* EXTRAIT SOURCE *

···

Les dernières élections cantonales ont donné une augmentation des voix socialistes et surtout des voix communistes. En lui-même, ce fait ne règle rien. A la veille de son effondrement, le parti communiste allemand a connu un afflux de voix incomparablement plus impétueux. De nouvelles larges couches d’opprimés sont poussées à gauche par l’ensemble de la situation, indépendamment même de la politique des partis extrêmes. Le parti communiste français est celui qui a gagné le plus de voix, car il demeure, traditionnellement, et malgré sa politique conservatrice d’aujourd’hui, l’« extrême gauche ». Les masses ont manifesté par là leur tendance à donner une impulsion à gauche aux partis ouvriers, car elles sont beaucoup plus à gauche qu’eux. De cela témoigne également l’état d’esprit révolutionnaire de la Jeunesse socialiste. Il ne faut pas oublier que la jeunesse représente le baromètre sensible de toute la classe et de son avant-garde ! Si le front unique ne sort pas de sa passivité ou, pis encore, s’il entreprend un indigne roman avec les radicaux, on verra se renforcer à gauche du Front unique des deux partis les anarchistes, les anarcho-syndicalistes et d’autres groupements de désagrégation politique. En même temps se renforcera l’indifférence, précurseur de la catastrophe. En revanche, si le Front unique socialiste-communiste, en assurant ses arrières et ses flancs contre les bandes fascistes, déclenche une large offensive politique sous le mot d’ordre de conquête du pouvoir, il rencontrera un écho si puissant qu’il dépassera les attentes les plus optimistes. Pour ne pas pouvoir le comprendre, il n’y a que des bavards, pour qui les grands mouvements de masses resteront toujours le livre aux sept sceaux.

Pas un programme de passivité, mais un programme de révolution

La lutte pour le pouvoir doit partir de l’idée fondamentale que si une opposition contre l’aggravation de la situation des masses dans le cadre du capitalisme est encore possible, aucune amélioration réelle de leur situation n’est concevable sans incursion révolutionnaire dans le droit de propriété capitaliste. La campagne du Front unique doit s’appuyer sur un programme de transition bien élaboré, c’est-à-dire sur un système de mesures qui – avec un gouvernement ouvrier et paysan – doivent assurer la transition du capitalisme au socialisme.

Or, s’il faut un programme, ce n’est pas afin de tranquilliser sa propre conscience, mais pour mener une action révolutionnaire. Que vaut un programme qui reste lettre morte ? Le parti ouvrier belge a adopté, par exemple, l’ambitieux plan De Man, avec toutes les « nationalisations ». Mais quel sens cela a-t-il, s’il n’est pas prêt à lever même le petit doigt pour le réaliser ? Les programmes du fascisme sont fantastiques, mensongers, démagogiques. Mais le fascisme mène une lutte enragée pour le pouvoir. Le socialisme peut lancer le programme le plus savant, sa valeur sera nulle si l’avant-garde du prolétariat ne déploie pas une lutte hardie pour s’emparer de l’Etat. La crise sociale, dans son expression politique, est la crise du pouvoir. Le vieux maître a fait faillite. Il en faut un nouveau. Si le prolétariat révolutionnaire ne s’empare pas du pouvoir, c’est le fascisme qui le prendra, inévitablement !

···

* CONSIGNE ÉCRITE *
Recopiez le passage de l'extrait source ci-dessus qui commence par "Pas un programme" et se poursuit jusqu'à "capitalisme au socialisme.". Mettez-le à jour en remplaçant "capitalisme" par "régime capitaliste".

* DONNÉES ENREGISTRÉES *
···

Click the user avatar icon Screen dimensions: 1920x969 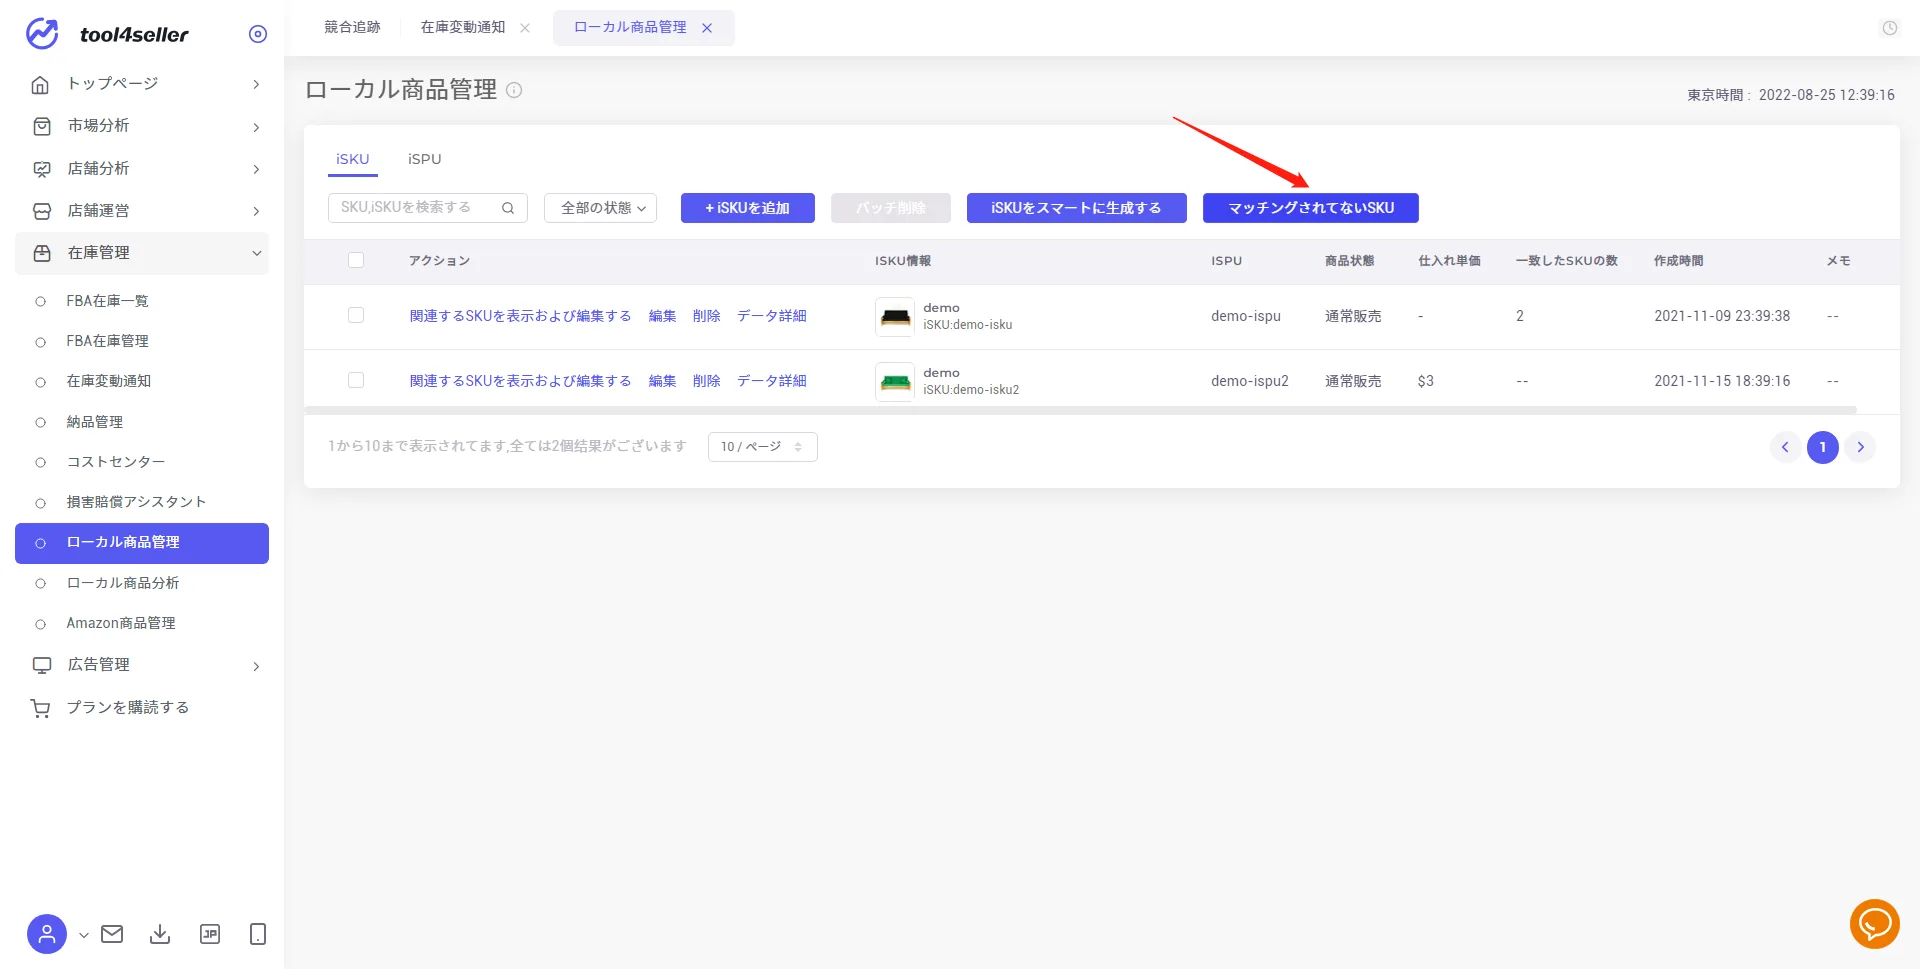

···

* RÉSULTAT *
Pas un programme de passivité, mais un programme de révolution

La lutte pour le pouvoir doit partir de l’idée fondamentale que si une opposition contre l’aggravation de la situation des masses dans le cadre du régime capitaliste est encore possible, aucune amélioration réelle de leur situation n’est concevable sans incursion révolutionnaire dans le droit de propriété capitaliste. La campagne du Front unique doit s’appuyer sur un programme de transition bien élaboré, c’est-à-dire sur un système de mesures qui – avec un gouvernement ouvrier et paysan – doivent assurer la transition du régime capitaliste au socialisme.